The cash infusion could not come at a better time. LivingSocial has accumulated more than $1 billion in losses since 2011, and it laid off more than 500 employees last year. It wrote off the value of several international acquisitions in 2012, recording a $579 million impairment charge, and began shifting its focus beyond coupons.
“We have an aggressive roadmap for profitability and expansion this year,” the memo said. “This new investment round will allow us to dedicate the resources we need, while also building a significant cash reserve against unanticipated events or bumps in the road.”

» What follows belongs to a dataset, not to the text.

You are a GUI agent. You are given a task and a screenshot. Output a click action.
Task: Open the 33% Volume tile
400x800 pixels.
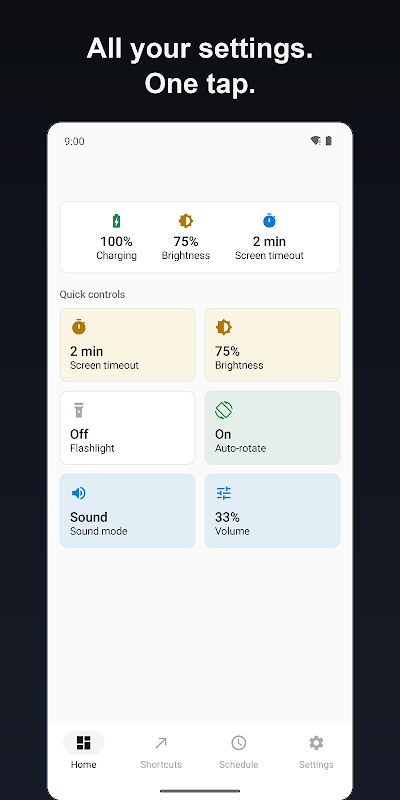[x=272, y=511]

The memorandum did not specify which investors contributed the $110 million. LivingSocial has previously received funding from Steve Case’s Revolution; Tysons Corner-based venture capital firm Grotech Ventures; a digital venture arm of J.P. Morgan; and Amazon.com, which owns 29 percent of LivingSocial.
A spokesman for LivingSocial declined to comment.

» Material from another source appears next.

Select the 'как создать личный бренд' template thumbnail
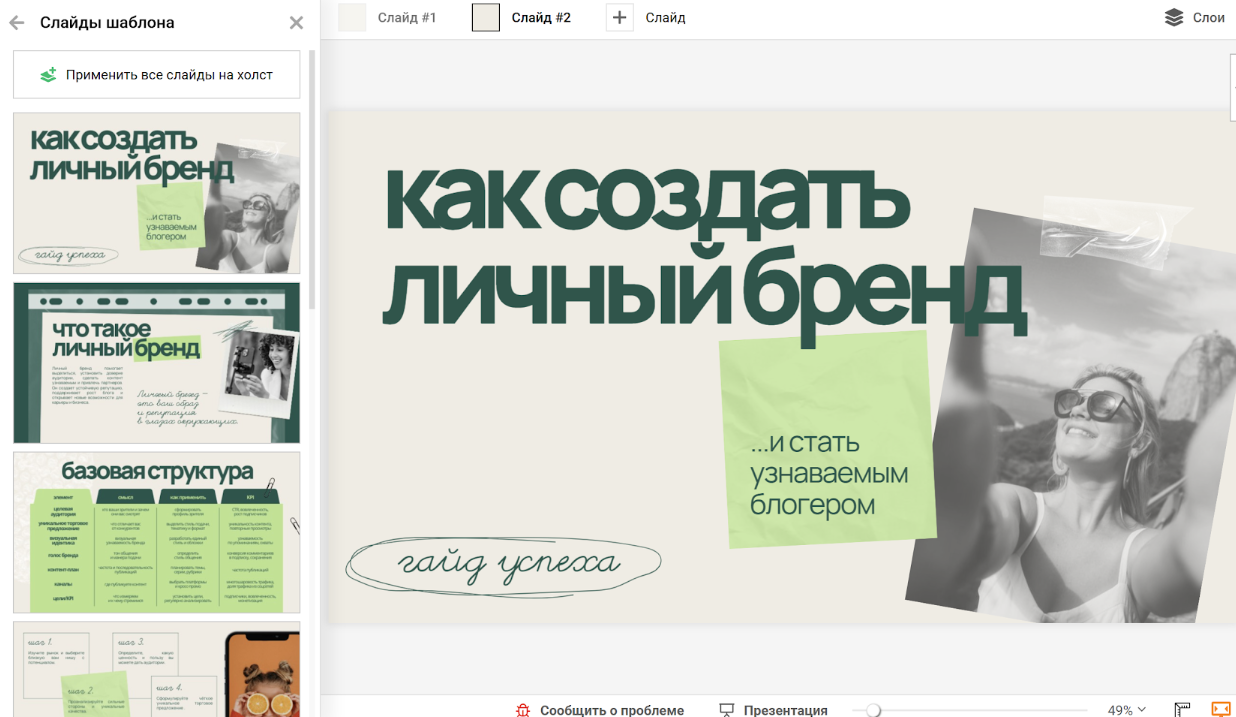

LivingSocial has struggled to regain its footing in the turbulent daily-deals market. Hundreds of companies have crowded into the sector over the past 18 months, but many are now falling by the wayside. Even Groupon, the industry leader, has struggled to gain Wall Street support after a problematic initial public offering in late 2011.
Groupon and LivingSocial are trying to find new sources of revenue, including selling products — such as consumer electronics — directly to consumers. LivingSocial has expanded, with mixed results, into offering live experiences such as balloon rides and beer fests. Its 918 F Street facility in downtown Washington hosts cocktail events and live bands.
“The opportunities for small-business promotions are greater than ever,” said Peter Krasilovsky, who follows the deal industry at BIA/Kelsey in Chantilly. “The question is who is best positioned to provide services such as sales, technology and pricing to small businesses. These are the issues that LivingSocial has to contend with.”
In the memo, O’Shaughnessy said the new investment “does not change our plans to reach profitability, and we believe that a cash-flow positive and growing company will give us even deeper resources to take advantage of new opportunities, extend our promising lines of business, and expand a robust funnel of new customers.”
O’Shaughnessy is the son-in-law of Washington Post Co. chairman and chief executive Donald E. Graham.